Assume $\varphi: [0,1] \rightarrow [0, \infty)$ is continuous, strictly decreasing function.
In the book ([1], p. 91) it is claimed that
\begin{align} & \int_0^1 \int_0^1 \varphi(\varphi^{-1}(u)+\varphi^{-1}(v)) ~d(\varphi(\varphi^{-1}(u)+\varphi^{-1}(v))) \\[10pt] = {} & \int_{0}^{1}\int_{0}^{1} \varphi(\varphi^{-1}(u)+\varphi^{-1}(v)) \cdot \varphi''(\varphi^{-1}(u)+\varphi^{-1}(v)) \cdot [ \varphi' \circ \varphi^{-1}(u)]^{-1} \cdot [ \varphi' \circ \varphi^{-1}(v)]^{-1} \, du \, dv \end{align}
How do we get this result? What are the intermediate steps that were skipped here, if any? If not, what is the general rule for derivation that was used here?
[1]: Joe, Harry, Multivariate models and dependence concepts, Monographs on Statistics and Applied Probability. 73. London: Chapman and Hall. xviii, 399 p. (1997). ZBL0990.62517.

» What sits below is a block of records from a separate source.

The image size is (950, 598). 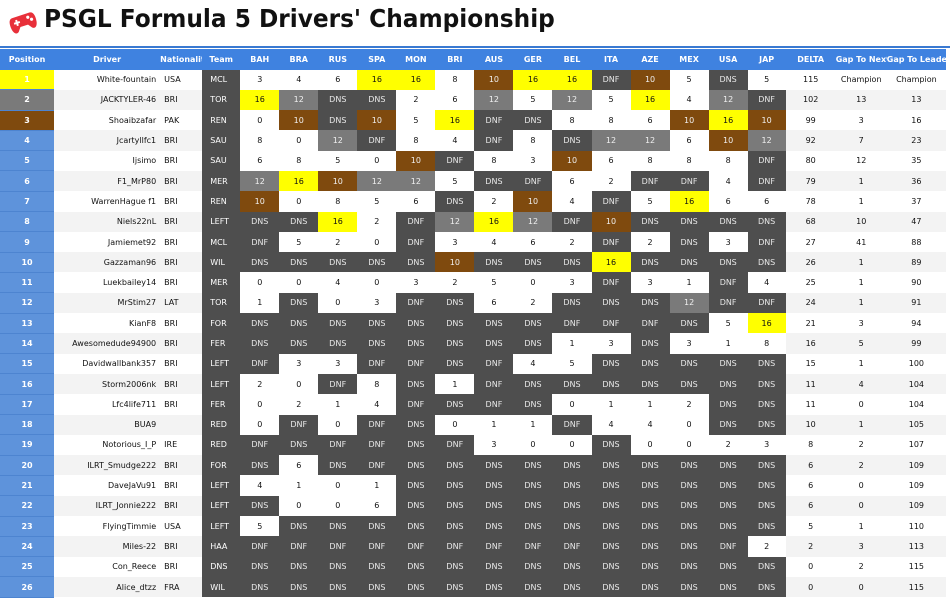 I want to click on team-cell: SAU, so click(x=222, y=140).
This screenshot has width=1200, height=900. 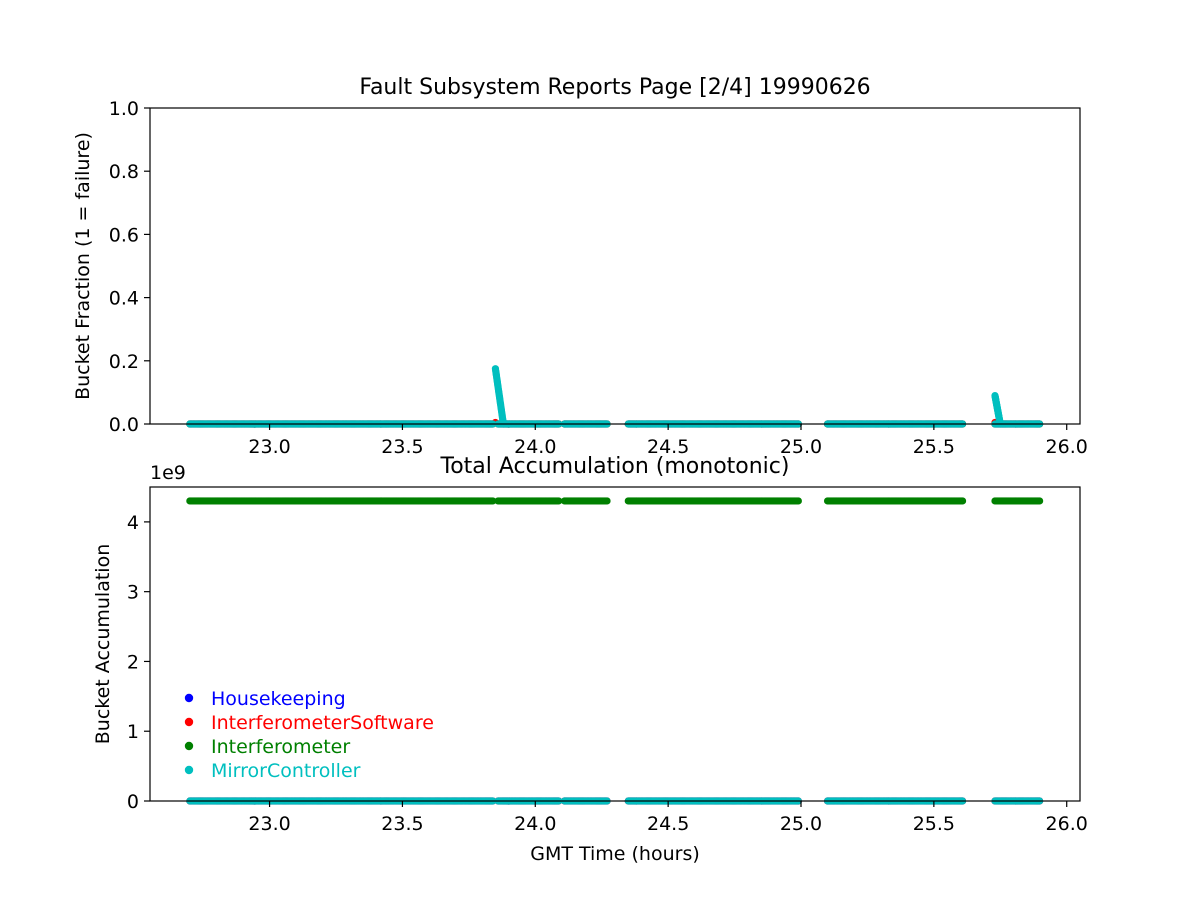 What do you see at coordinates (83, 266) in the screenshot?
I see `fault-fraction-y-axis-label: Bucket Fraction (1 = failure)` at bounding box center [83, 266].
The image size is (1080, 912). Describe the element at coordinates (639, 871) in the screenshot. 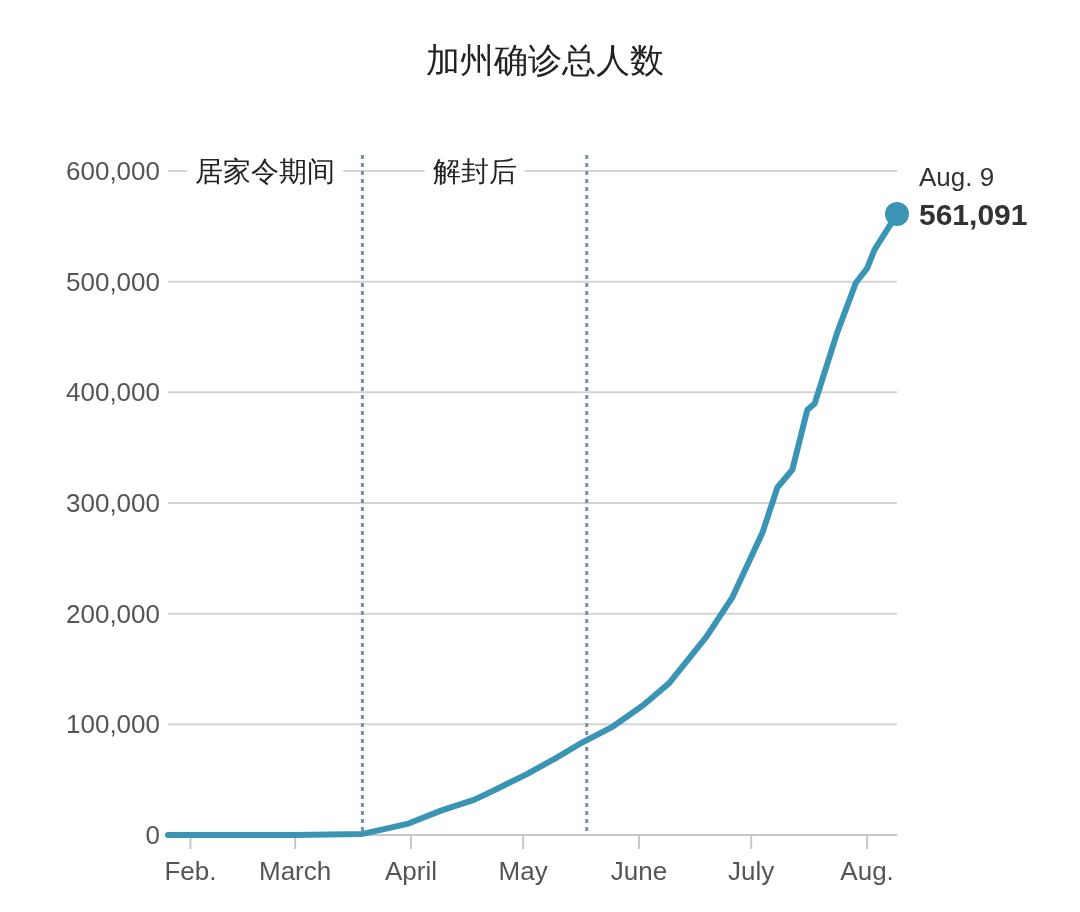

I see `x-tick-label: June` at that location.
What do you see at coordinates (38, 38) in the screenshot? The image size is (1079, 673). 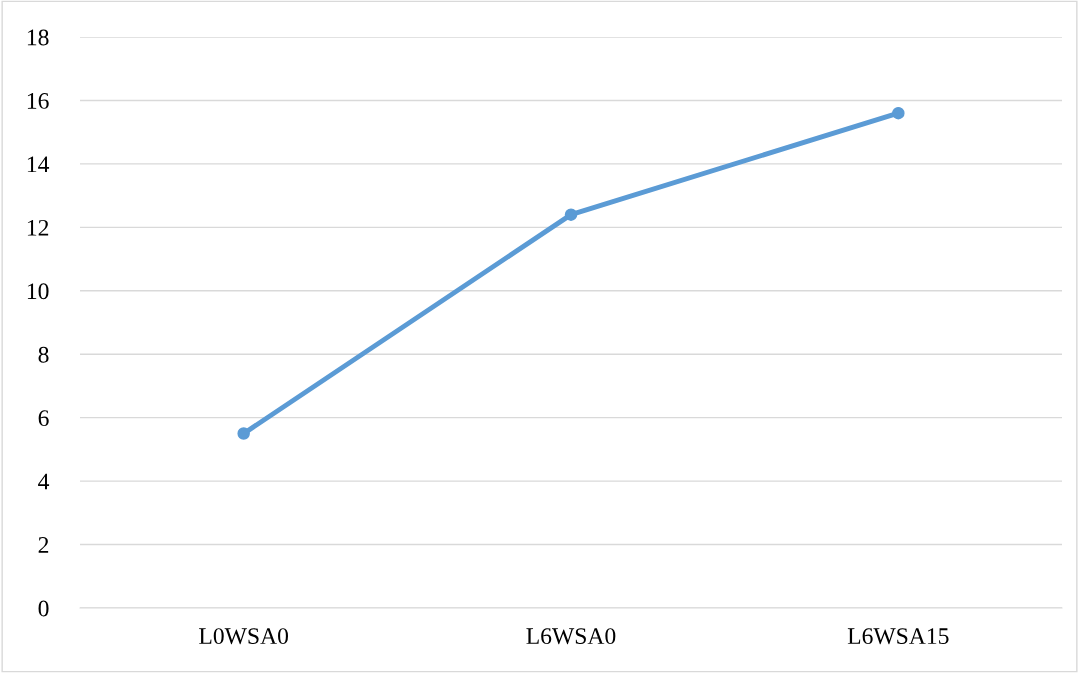 I see `y-tick-label: 18` at bounding box center [38, 38].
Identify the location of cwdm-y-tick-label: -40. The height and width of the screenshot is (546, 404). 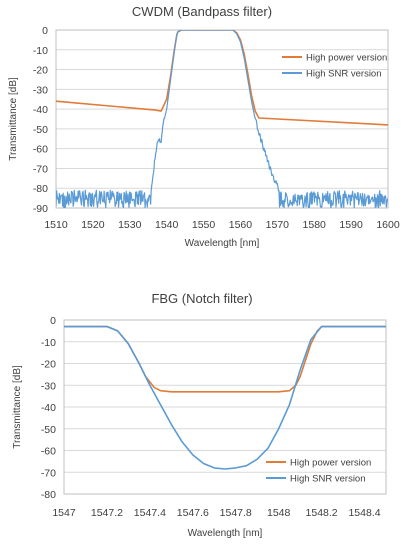
(40, 110).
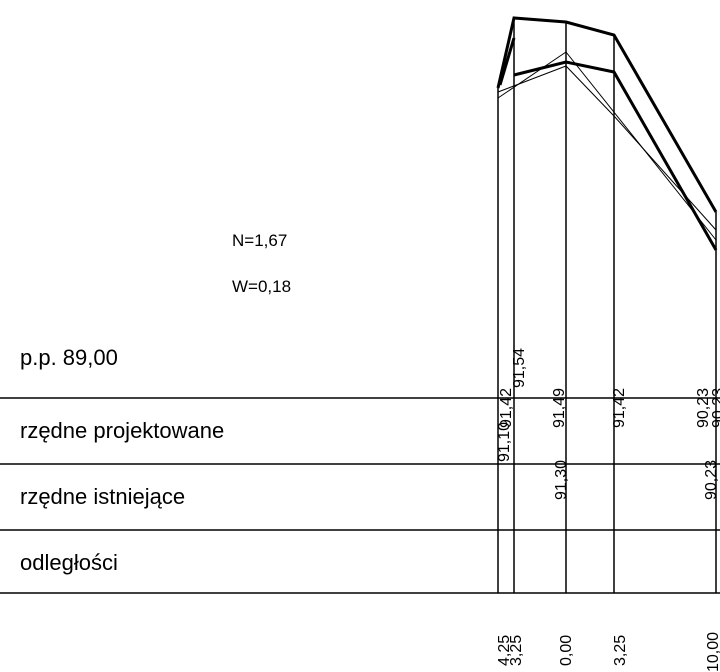 This screenshot has width=720, height=672. Describe the element at coordinates (504, 650) in the screenshot. I see `vertical-value: 4,25` at that location.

My attempt is giving me a different answer. Using chain rule gives $$d(\varphi(\varphi^{-1}(u)+\varphi^{-1}(v)))=\varphi'(\varphi^{-1}(u)+\varphi^{-1}(v))~d(\varphi^{-1}(u)+\varphi^{-1}(v))=\varphi'(\varphi^{-1}(u)+\varphi^{-1}(v)) ~[\varphi' \circ \varphi^{-1}(u))^{-1} + (\varphi' \circ \varphi^{-1}(v))^{-1}] \, du \, dv$$
Perhaps someone can correct me.